Interview with CYBERTEC
Find out more about our sponsor CYBERTEC
Any views or opinions represented or expressed in this interview belong solely to the interviewee and do not necessarily represent those of the 2024 organization, PostgreSQL Europe, or the wider PostgreSQL community, unless explicitly stated.
What makes your company a great place to work?
I believe that a lot boils down to experience. We have been in this sector for over 20 years and together we have hundreds of years of PostgreSQL experience.
What do you think are the next biggest challenges for PostgreSQL in the future?
My biggest concern for the project at the moment is the threat of being taken over by the hyperscalers. In most cases, these hyperscalers do not run vanilla PostgreSQL, and I get the feeling that many players in this field are not committed to true Open Source and proper community-driven development. My fear is that development might end up being more fragmented than it used to be.
I also see the influx of too much VC and ever-changing VC strategies as being of no benefit to the project.
What is the most important feature in the latest PostgreSQL release?
This is hard to say. I think it is the unity of all features that make PostgreSQL so great.
Where is the database world heading, how will PostgreSQL evolve?
I think that many countries and organizations are starting to understand that Open Source does matter. We will increasingly see large, strategic infrastructure running PostgreSQL. In many cases, this is already happening, but it will continue to grow more and more.

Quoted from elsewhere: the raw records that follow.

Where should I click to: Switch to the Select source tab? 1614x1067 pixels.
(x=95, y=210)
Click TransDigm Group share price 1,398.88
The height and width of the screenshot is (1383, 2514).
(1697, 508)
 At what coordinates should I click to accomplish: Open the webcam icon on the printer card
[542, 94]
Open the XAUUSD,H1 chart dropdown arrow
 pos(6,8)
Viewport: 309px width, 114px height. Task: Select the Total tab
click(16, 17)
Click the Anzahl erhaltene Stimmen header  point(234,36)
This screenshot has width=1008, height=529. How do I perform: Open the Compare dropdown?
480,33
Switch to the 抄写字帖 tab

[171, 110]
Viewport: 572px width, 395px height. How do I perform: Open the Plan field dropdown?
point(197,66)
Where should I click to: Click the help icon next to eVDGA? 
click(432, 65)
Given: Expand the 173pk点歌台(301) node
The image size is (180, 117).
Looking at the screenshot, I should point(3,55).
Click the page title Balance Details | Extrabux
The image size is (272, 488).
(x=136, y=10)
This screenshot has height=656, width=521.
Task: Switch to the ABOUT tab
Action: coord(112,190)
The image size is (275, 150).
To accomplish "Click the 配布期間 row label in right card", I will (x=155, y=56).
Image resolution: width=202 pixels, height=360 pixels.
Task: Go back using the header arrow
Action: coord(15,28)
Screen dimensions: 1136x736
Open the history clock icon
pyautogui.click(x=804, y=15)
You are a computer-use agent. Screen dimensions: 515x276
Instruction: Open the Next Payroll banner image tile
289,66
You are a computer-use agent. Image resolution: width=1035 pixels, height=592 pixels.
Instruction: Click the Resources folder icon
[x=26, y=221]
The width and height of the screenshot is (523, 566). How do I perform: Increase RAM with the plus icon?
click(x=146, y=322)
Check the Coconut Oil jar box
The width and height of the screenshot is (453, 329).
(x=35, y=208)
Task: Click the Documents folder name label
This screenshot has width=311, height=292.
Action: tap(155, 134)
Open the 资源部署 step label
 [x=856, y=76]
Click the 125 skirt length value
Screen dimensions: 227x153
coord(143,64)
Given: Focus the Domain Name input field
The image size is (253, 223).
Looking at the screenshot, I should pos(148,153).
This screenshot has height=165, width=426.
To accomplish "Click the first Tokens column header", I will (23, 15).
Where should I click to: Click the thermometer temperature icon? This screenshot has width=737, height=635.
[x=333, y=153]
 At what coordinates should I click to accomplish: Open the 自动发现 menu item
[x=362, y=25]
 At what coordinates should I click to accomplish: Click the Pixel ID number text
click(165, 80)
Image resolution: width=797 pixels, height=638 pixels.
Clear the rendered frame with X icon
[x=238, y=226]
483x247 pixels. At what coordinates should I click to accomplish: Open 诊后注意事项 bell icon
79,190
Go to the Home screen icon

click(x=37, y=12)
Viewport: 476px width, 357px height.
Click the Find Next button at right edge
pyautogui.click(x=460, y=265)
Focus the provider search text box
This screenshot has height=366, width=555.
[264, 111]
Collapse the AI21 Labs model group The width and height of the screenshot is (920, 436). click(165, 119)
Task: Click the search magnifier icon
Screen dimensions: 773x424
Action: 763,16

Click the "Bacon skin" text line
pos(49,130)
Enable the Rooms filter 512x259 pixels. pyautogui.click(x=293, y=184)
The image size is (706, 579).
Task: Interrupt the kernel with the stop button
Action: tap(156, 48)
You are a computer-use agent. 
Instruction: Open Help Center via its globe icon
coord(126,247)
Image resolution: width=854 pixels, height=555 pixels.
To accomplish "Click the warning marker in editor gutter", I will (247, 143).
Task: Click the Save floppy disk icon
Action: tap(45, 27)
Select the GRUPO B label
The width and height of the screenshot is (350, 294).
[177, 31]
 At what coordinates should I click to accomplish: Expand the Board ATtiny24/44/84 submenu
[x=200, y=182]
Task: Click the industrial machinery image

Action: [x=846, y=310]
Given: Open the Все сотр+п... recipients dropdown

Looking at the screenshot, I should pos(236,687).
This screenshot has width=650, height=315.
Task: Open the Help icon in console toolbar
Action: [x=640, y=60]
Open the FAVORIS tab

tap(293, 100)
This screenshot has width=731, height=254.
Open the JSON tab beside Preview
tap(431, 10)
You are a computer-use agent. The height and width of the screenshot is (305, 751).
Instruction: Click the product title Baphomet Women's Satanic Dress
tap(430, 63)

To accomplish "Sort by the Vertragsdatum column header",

Let me give an example: If you are running the Suez canal, a country’s police, international harbors, and such, what you want is to keep operations going - no matter what the political situation in the rest of the world might look like.
What many are beginning to understand is the importance of “digital sovereignty”, and that is exactly what true Open Source PostgreSQL has to offer. We will see technical contributions from many more places in the world, and that is a good thing because it provides long-term stability. On the other hand, we of course see the negative impacts of shortsighted and fairly short-term VC.
Overall, I am really confident because I believe in the end, Open Source is so powerful that it will provide technical opportunities we simply cannot dream up yet. There is a lot of technical innovation on our way which is hard to predict. I think PostgreSQL has a greater future than ever before.
What feature should be added to PostgreSQL?
We need a more vectorized executor and column stores in core.
Which PostgreSQL extension do you benefit from most, and why?
I love pg_squeeze because it helps people to fight table bloat without downtime.
How do you see AI changing the database world over the next few years?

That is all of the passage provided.